NYC's First District-Wide School Diversity Plan Gets Pushback
Starting next fall, Pre-K and Kindergarten students on the Lower East Side and East Village who meet one of three criteria will get priority for the majority of seats at District 1 elementary schools.
The Department of Education says 67 percent of seats should go to students who are living in temporary housing, learning English or on free or reduced-priced lunch. The remaining 33 percent of seats will go to students who fall outside the criteria. The proposed admissions priorities, set to be finalized next month, are part of the Department’s first district-wide plan to evenly distribute low-income students.
But critics are not convinced it will work. Schools that cannot attract 67 percent of families who meet the three criteria can still give the seats to students who don’t.
"It’s not going to move the needle," said parent Naomi Peña. "Wealthier families are going to be very hesitant to apply to schools that are low-income. The same goes the other way."
Peña, who is on the community education council, has been working with the education department on a diversity plan for more than a year — pushing for of a system called "controlled choice" that would guarantee more of a mix of students.
City education officials call their system "controlled choice" also, but Peña said the community education council proposed a model that would rely on a ranking system and algorithm used in other cities across the country to ensure some schools don’t have high concentrations of wealthy families while others have few.
The current proposal, Peña said, does not guarantee families will choose different schools.
"For them to come back with this is a major slap in the face," she said. "The DOE knows nothing else but segregation. That’s what their legacy is. So when they take a plan that has a potential for change, and butcher it, it offends me."
The education department said the proposal takes a step toward school diversity while honoring family choice in schools.
"That is the balance that we struck," said Josh Wallack, Deputy Chancellor of Early Childhood Education and Student Enrollment.
In addition to the admissions priorities, the plan includes the launch of a Family Resource Center where parents can get information about every school in the district.
"We believe by getting that information out there to more families, families will choose more and different schools, and in and of itself that will create more diversity within District 1 schools," Wallack said.
The city education department says the pilot received unanimous support from school principals in the district. The Family Resource Center will be housed inside P.S. 15 — an elementary school that struggles with enrollment. There are currently 190 students enrolled, and they are predominantly black and Latino.

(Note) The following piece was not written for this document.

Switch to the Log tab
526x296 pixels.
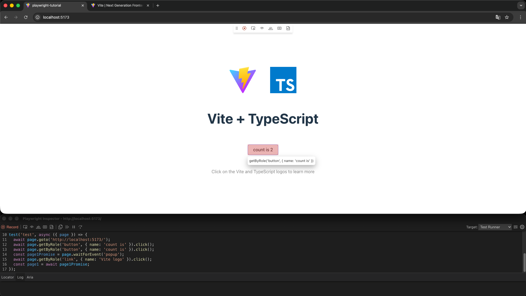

More than 40 percent of the school's students are in temporary housing and 30 percent have special needs.
"For a lot of families our school is an unknown and that’s why the Family Resource Center is so important,” said Principal Irene Sanchez. "It’s about getting information out there for families, letting them know what schools have to offer."

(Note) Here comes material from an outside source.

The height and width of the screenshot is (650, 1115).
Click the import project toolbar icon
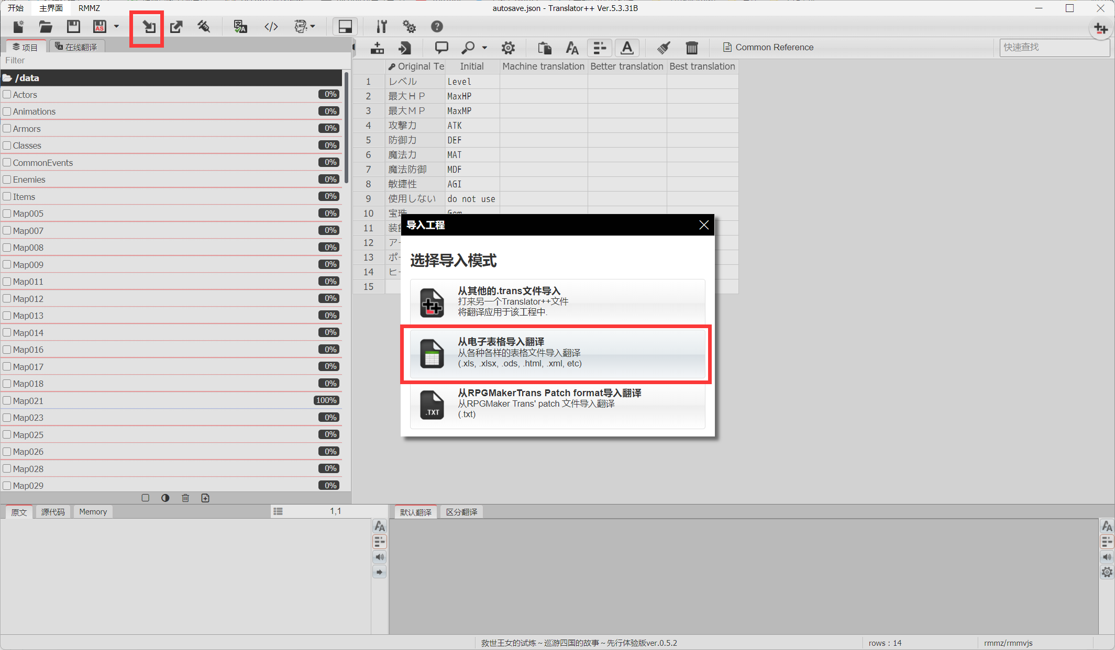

She said the more parents know about what her school has to offer, the more likely they’ll be to visit the school.
"And I think once you see the school, that’s it," Sanchez said. "Almost everyone that has ever walked into our doors has shared their impression of what a warm environment it is. This is not about forcing families to go to different areas."
Parent Naomi Peña is less optimistic. She said parents aren't choosing certain schools now. And she said the Department of Education ignored the community’s input.
"The community, myself, were used as pawns," she said. "DOE turned it into an admission policy that the community did not want."